Thursday, September 06, 2007

MTBF: Fear and Loathing in the Datacenter

In Service Level Automation in the Datacenter: Fear and the Right Thing, James Urquhart discusses the FUD surrounding the topic of shutting down servers.

I am conflicted.

I agree that most IT shops have an unhealthy aversion to shutting down servers. Naive uptime metrics don't help, neither does the tendency for mistakes to get baked into our cultural DNA.

Having said this,

MTBF - ouch - I made the mistake of believing these numbers once upon a time. I know of one sysadmin that gave a whole new meaning to the term "reboot" - literally, give it a good swift kick, then scramble like mad to write it to tape.

I doubt many server managers will be swayed by quantitative evidence that devices can survive power cycling.

Here's my modest proposal,

Don't hesitate to reboot any machine under warranty if the repair time won't put an SLA in jeopardy. Rejoice if it results in a warranty repair. Rejoice because it create the necessary feedback to vendors. Rejoice because it increases leverage in future vendor negotiations. Rejoice because failing during a scheduled reboot is better failing at 3am on Sunday during that big production cutover.


LanceW said...

my two cents worth would be that it's not the "mean" that worries IT guys.

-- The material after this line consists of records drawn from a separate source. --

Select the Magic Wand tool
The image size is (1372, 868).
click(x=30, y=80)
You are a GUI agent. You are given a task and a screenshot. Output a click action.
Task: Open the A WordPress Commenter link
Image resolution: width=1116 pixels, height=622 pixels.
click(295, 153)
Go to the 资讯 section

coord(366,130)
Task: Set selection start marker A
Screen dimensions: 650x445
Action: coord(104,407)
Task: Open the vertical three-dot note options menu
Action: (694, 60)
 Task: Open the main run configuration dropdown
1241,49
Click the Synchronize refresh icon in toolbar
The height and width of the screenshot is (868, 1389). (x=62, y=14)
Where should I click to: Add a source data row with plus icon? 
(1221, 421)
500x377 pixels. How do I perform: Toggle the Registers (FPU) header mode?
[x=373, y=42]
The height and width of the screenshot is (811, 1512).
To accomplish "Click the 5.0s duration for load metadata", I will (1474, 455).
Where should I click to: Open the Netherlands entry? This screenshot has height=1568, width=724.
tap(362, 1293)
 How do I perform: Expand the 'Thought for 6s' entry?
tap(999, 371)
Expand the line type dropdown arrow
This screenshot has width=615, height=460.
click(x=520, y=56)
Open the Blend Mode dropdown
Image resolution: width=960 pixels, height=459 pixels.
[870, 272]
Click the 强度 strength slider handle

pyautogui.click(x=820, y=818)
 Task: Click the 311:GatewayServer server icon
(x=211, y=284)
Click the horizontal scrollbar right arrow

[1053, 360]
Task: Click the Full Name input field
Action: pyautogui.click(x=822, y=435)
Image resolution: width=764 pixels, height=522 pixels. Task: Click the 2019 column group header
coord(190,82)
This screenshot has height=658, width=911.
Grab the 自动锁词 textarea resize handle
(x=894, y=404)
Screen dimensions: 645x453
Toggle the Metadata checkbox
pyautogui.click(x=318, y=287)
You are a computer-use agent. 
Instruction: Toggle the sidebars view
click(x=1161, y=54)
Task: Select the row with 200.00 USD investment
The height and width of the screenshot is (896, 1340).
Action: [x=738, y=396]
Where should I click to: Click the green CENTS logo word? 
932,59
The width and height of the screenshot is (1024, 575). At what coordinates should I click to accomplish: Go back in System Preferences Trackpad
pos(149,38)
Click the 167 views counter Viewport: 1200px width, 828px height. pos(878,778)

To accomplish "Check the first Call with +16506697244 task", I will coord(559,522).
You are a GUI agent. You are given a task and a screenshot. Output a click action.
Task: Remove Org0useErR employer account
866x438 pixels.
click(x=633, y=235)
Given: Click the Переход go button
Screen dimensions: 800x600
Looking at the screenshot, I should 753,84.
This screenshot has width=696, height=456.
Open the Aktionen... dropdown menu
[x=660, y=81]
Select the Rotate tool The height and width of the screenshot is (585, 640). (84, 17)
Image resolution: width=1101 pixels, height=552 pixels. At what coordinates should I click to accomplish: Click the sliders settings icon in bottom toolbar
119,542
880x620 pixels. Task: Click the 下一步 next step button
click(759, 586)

It's Murphy's law that scares us (Well me at least).

That 1 in a thousand failure is bound to happen to the key server, the one with the backup that didn't work and we didn't notice. :(

Aloof Schipperke said...

You bring up a good point. It's a much easier sell if IT management is willing to bet their jobs that everything is working as designed, including the assurance mechanisms. Unfortunately, the day to day realities can quickly turn this into a negative proof.